Task: Given the material below, output exactly the lines from the line with "Open the search magnifier icon" to the line with "Task: Click help icon next to 終了事業年度 label", both ends included, and no other lines.
Content starts
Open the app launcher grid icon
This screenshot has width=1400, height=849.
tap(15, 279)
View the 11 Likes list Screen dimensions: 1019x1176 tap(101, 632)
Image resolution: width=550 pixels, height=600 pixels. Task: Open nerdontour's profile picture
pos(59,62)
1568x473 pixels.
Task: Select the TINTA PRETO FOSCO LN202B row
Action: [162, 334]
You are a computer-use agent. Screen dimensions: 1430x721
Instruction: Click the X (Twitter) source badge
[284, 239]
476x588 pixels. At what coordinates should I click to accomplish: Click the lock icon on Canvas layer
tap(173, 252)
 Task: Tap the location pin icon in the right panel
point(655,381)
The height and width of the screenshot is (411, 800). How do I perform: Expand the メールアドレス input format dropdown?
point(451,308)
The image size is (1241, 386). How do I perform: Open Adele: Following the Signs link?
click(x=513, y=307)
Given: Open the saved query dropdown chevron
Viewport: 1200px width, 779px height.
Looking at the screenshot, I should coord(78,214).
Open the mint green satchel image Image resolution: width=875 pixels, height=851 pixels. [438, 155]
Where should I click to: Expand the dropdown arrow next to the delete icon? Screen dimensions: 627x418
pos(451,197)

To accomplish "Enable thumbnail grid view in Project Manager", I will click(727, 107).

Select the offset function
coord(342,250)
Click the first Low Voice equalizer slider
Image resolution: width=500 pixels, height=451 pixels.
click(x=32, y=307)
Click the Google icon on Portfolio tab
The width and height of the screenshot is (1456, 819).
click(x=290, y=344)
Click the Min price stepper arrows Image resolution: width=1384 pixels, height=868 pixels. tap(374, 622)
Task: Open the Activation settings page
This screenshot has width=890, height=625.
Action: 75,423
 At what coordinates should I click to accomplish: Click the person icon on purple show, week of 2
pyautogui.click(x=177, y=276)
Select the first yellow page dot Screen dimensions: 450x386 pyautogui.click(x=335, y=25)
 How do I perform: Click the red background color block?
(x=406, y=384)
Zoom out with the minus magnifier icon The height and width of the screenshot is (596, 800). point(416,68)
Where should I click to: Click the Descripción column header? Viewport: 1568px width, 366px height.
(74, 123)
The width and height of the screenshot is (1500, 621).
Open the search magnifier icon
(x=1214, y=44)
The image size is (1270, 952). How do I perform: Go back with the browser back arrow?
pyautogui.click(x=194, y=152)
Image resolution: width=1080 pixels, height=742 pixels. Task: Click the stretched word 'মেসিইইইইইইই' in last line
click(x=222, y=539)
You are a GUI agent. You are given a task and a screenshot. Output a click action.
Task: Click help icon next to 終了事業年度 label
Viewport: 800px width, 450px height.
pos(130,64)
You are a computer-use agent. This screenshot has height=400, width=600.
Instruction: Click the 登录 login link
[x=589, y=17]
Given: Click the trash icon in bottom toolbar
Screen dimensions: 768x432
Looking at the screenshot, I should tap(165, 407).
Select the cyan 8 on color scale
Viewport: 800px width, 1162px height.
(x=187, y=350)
Content ends
Response for this exercise:
Open the search magnifier icon
(x=1214, y=44)
The image size is (1270, 952). How do I perform: Go back with the browser back arrow?
pyautogui.click(x=194, y=152)
Image resolution: width=1080 pixels, height=742 pixels. Task: Click the stretched word 'মেসিইইইইইইই' in last line
click(x=222, y=539)
You are a GUI agent. You are given a task and a screenshot. Output a click action.
Task: Click help icon next to 終了事業年度 label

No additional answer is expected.